Given that no one’s setting themselves on fireinhaling a caustic substance or deforming their lips, Charlie Charlie looks … pretty harmless.

That said, according to popular legend, Charlie haunts players who fail to say goodbye before they close out of the game. And there are, predictably, a whole lot of people who don’t love the kids-summoning-demons thing.

Why should I care? (Should I even care?!)

I mean, you should definitely care if you’re seeking supernatural answers to your life questions. (Excepting questions about love, death and money, which — per certain versions of the legend — Charlie will not answer.)
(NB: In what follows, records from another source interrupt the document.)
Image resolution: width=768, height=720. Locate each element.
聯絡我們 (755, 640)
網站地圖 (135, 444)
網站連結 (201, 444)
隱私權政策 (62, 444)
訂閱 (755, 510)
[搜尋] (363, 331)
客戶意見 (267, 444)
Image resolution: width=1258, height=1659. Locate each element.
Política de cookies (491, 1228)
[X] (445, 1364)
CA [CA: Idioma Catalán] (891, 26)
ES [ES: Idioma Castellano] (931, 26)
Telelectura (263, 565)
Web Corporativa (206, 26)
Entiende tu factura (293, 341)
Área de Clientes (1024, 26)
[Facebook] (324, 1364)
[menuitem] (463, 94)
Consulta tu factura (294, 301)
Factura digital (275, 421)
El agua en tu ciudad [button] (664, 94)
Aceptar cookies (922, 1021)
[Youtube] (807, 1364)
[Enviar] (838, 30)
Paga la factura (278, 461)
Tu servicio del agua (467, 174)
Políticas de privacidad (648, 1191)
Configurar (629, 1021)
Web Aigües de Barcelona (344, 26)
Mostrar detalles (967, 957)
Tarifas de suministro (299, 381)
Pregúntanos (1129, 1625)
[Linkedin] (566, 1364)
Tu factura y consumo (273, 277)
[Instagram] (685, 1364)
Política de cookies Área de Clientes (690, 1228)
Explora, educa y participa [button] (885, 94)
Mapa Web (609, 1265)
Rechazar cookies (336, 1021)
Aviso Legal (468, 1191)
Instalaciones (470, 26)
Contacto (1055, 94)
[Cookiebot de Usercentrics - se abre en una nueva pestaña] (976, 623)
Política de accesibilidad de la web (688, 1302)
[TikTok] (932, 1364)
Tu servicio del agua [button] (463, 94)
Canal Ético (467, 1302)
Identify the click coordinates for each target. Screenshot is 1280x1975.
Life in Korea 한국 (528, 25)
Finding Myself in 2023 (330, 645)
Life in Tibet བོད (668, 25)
Even if that doesn’t exactly describe you, though, Charlie makes a killer case study in virality and how things move in and out of languages and cultures online. You’ll notice, for instance, a lot of players and reporters talking about the game as if it were new, when it’s actually — and more interestingly, I think — an old game that has just recently crossed the language divide.

This is also, pretty notably, yet another example of the power of the teenage Internet. Write off their little games as silly, sure — but we never trended “Bloody Mary” or “Ouija board.”